Brendan Rodgers takes charge of Leicester City's second week of training at Belvoir Drive earlier this week. /PHOTO Courtesy: Leicester City FC
Leicester City's manager Brendan Rodgers on Friday likened the struggle to beat COVID-19 to climbing Africa's tallest mountain.
The 47-year-old tactician revealed that he had contracted COVID-19 in March, right around the same time Arsenal's manager Mikel Arteta was diagnosed with the disease.
"I could hardly walk and it reminded me of walking up Mount Kilimanjaro, as you climb higher you get more breathless," Rodgers told BBC Radio Leicester.

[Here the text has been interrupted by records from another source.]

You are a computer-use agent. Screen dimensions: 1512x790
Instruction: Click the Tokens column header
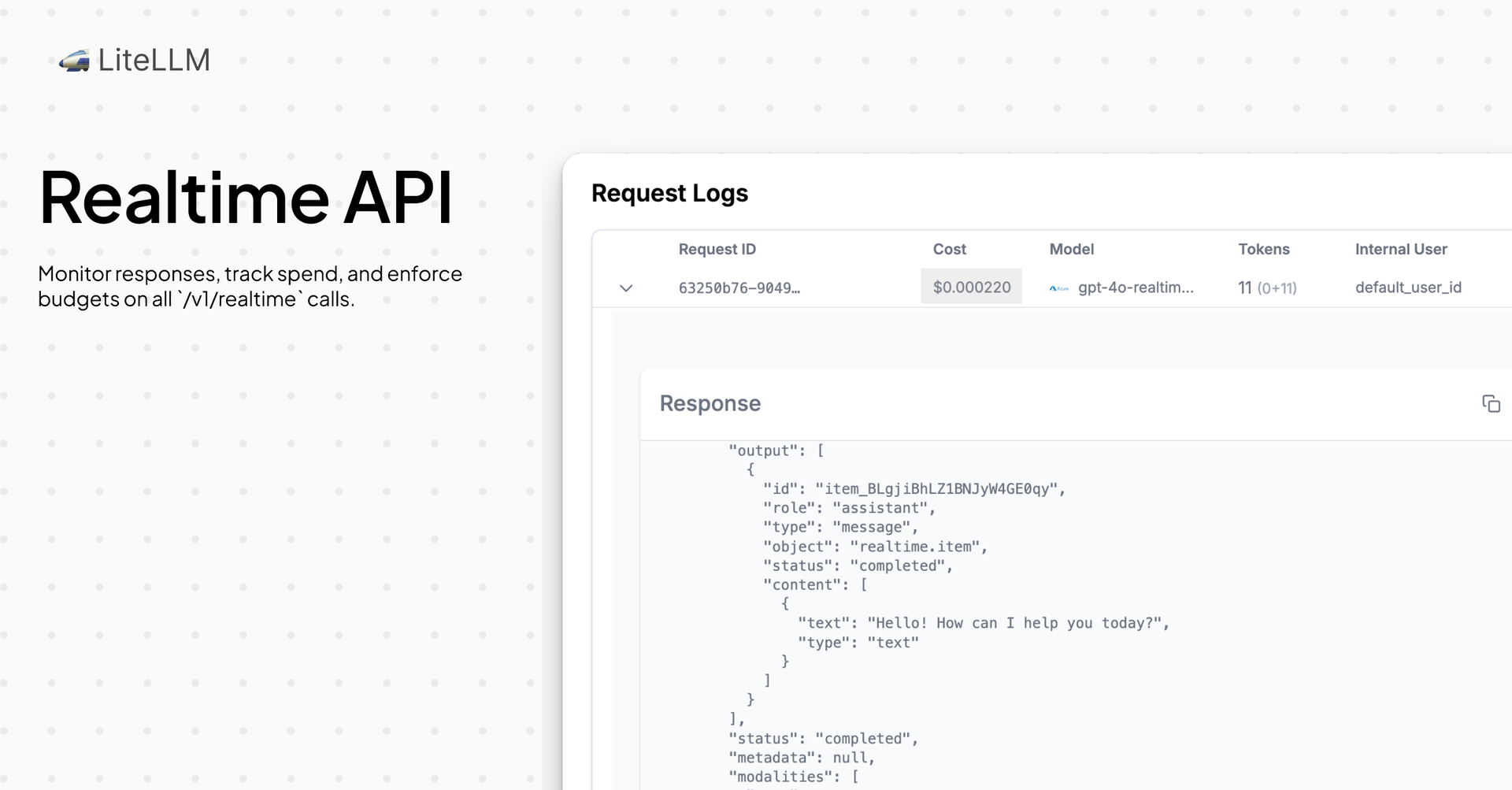pos(1263,250)

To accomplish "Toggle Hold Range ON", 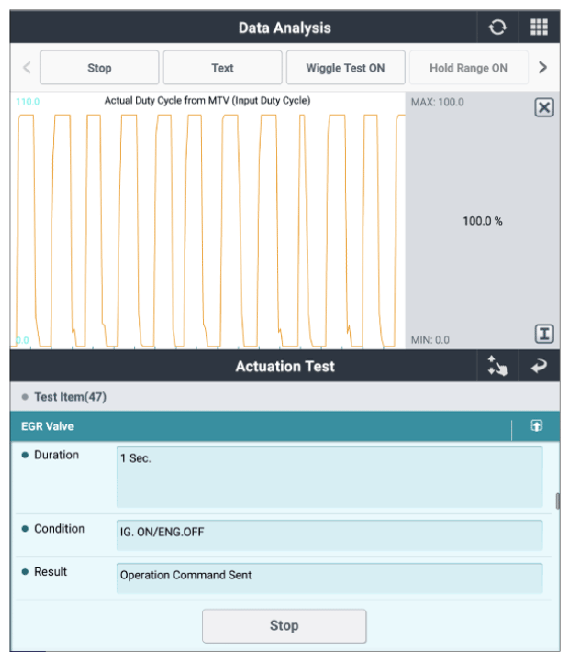I will pyautogui.click(x=468, y=67).
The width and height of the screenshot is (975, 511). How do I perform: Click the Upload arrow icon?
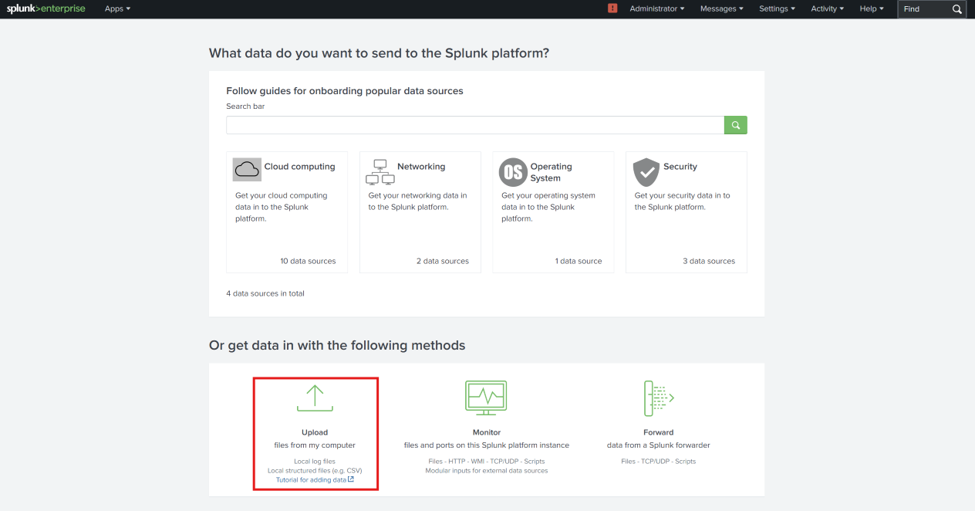click(x=315, y=398)
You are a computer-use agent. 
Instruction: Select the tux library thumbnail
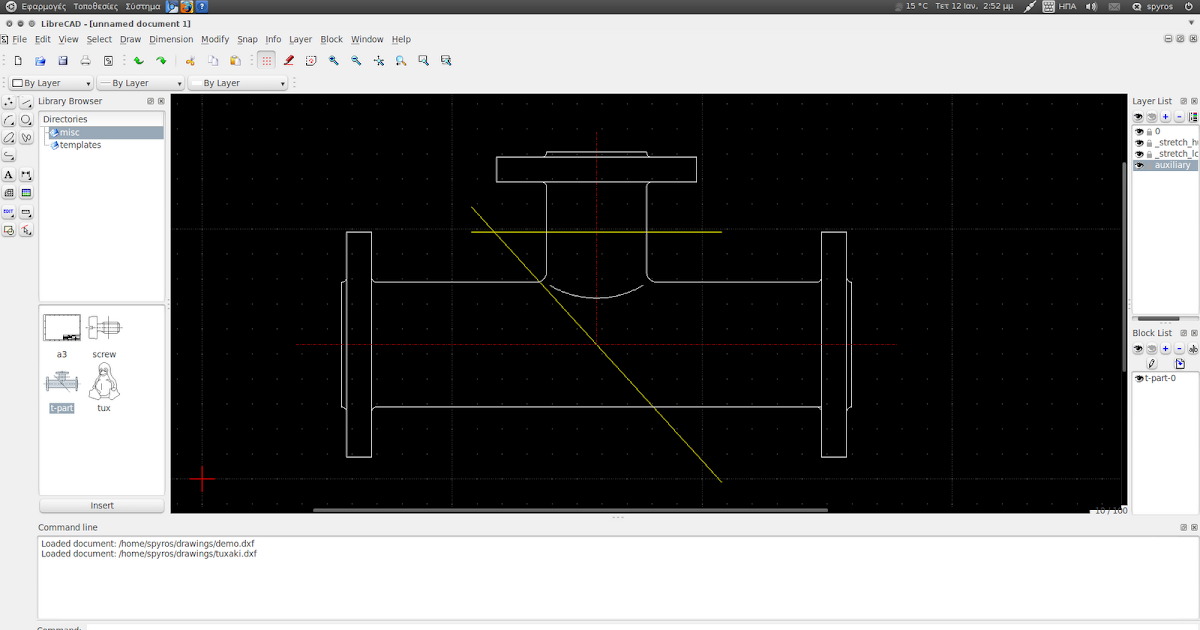pyautogui.click(x=103, y=388)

"Walking 10 yards felt very different. I went for a run, and I just couldn't do it.
"We had a week off when we were supposed to play Watford (on March 14) and then the week after that, I started to struggle."

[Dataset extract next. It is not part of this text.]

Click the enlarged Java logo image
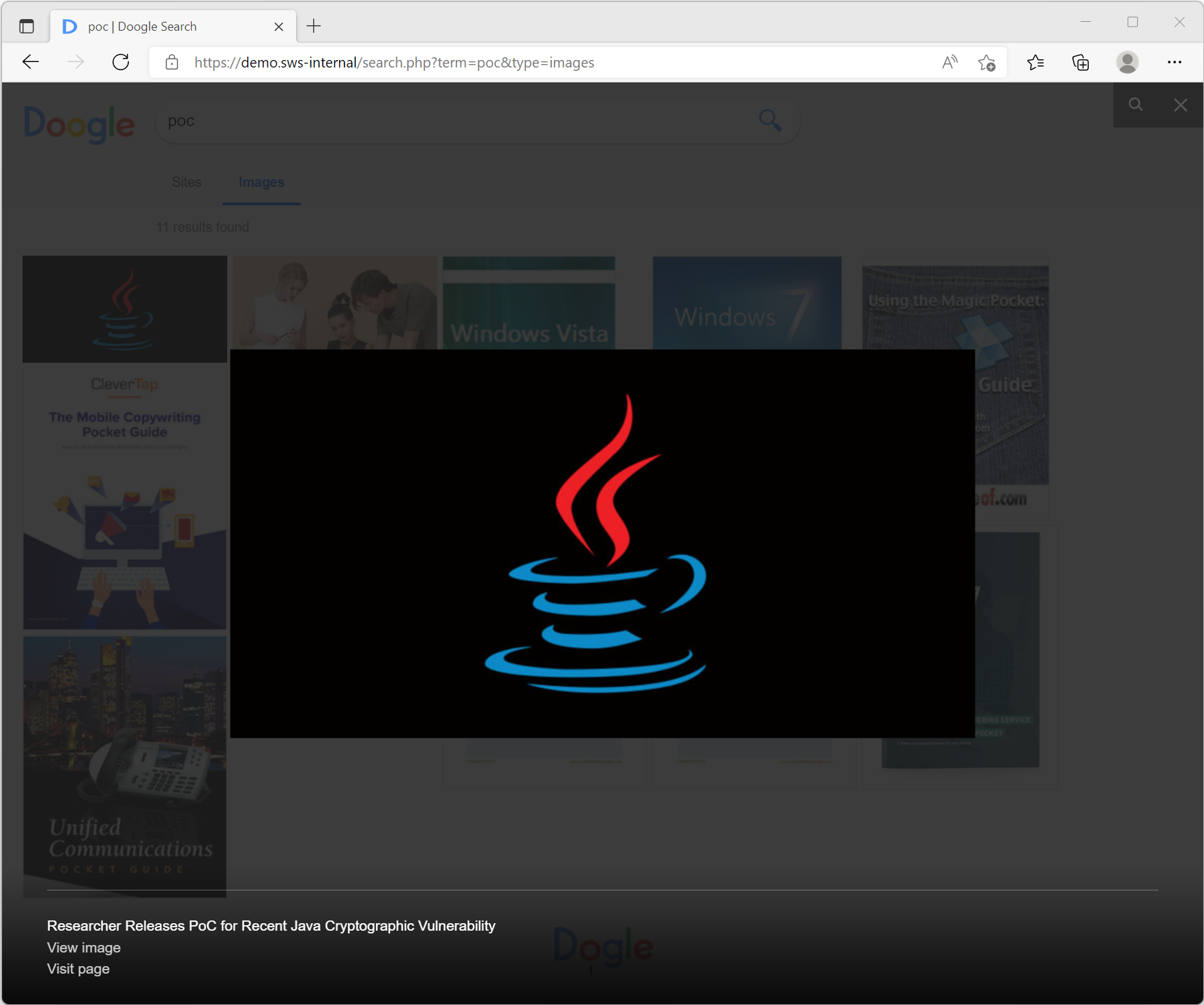Image resolution: width=1204 pixels, height=1005 pixels. [602, 543]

Brendan said his wife also contracted the virus.
The Premier League was suspended in March as COVID-19 continued to spread across the U.K, causing deaths and suffering for patients.

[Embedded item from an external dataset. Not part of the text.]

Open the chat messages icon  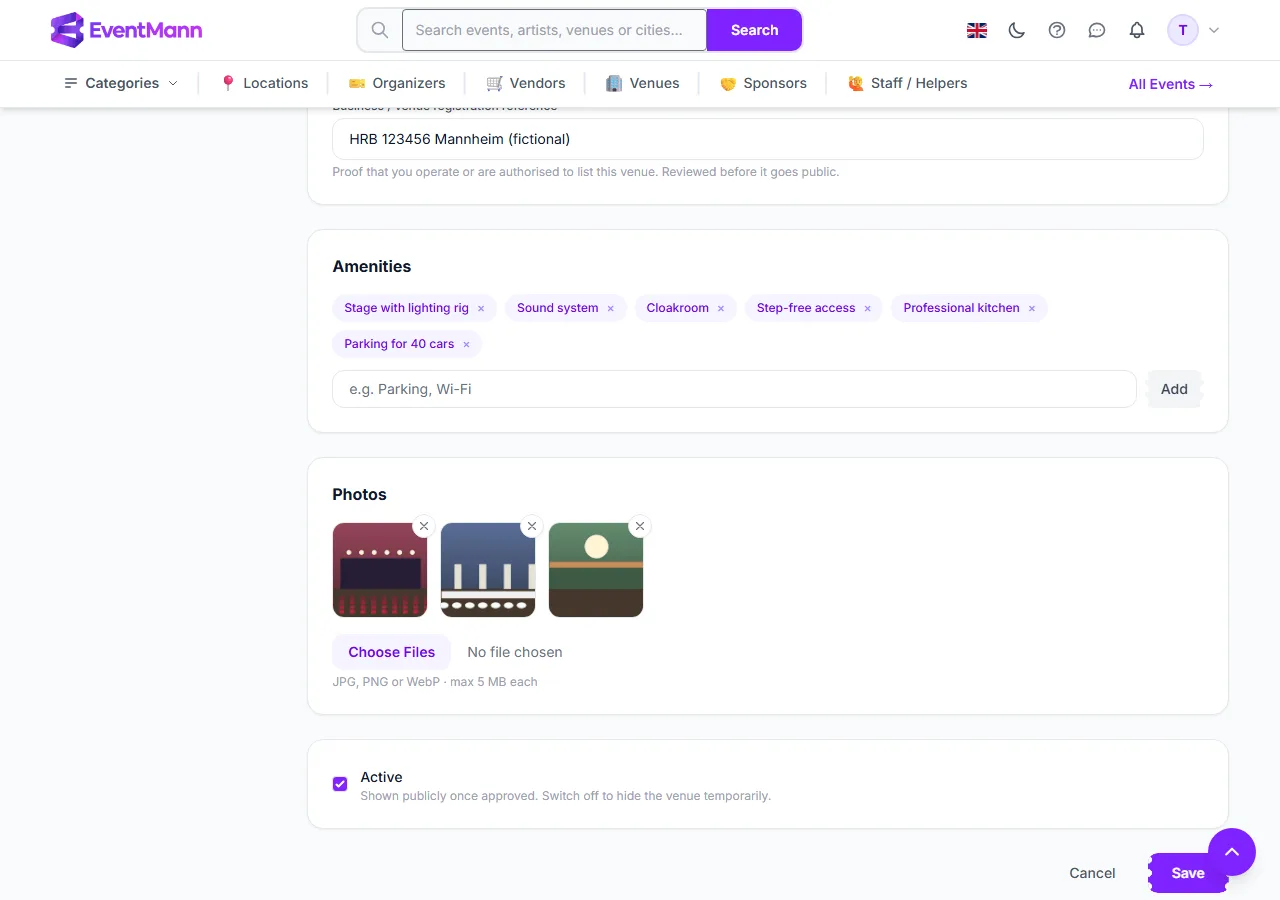tap(1097, 30)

Leicester City have enjoyed a good season so far in the Premier League, and are currently ranked third behind Manchester City and Liverpool.
Rodgers' side has garnered 53 points from 29 games and have within their ranks the division's current top scorer in Jamie Vardy who has raked in 19 goals and four assists.
The Premier League will now resume on June 17, and contact training has been allowed.
Rodgers said his charges are ready to resume action.
"The rhythm of it [training] has changed but I'm really pleased with them physically and it's like they have never been away," he said.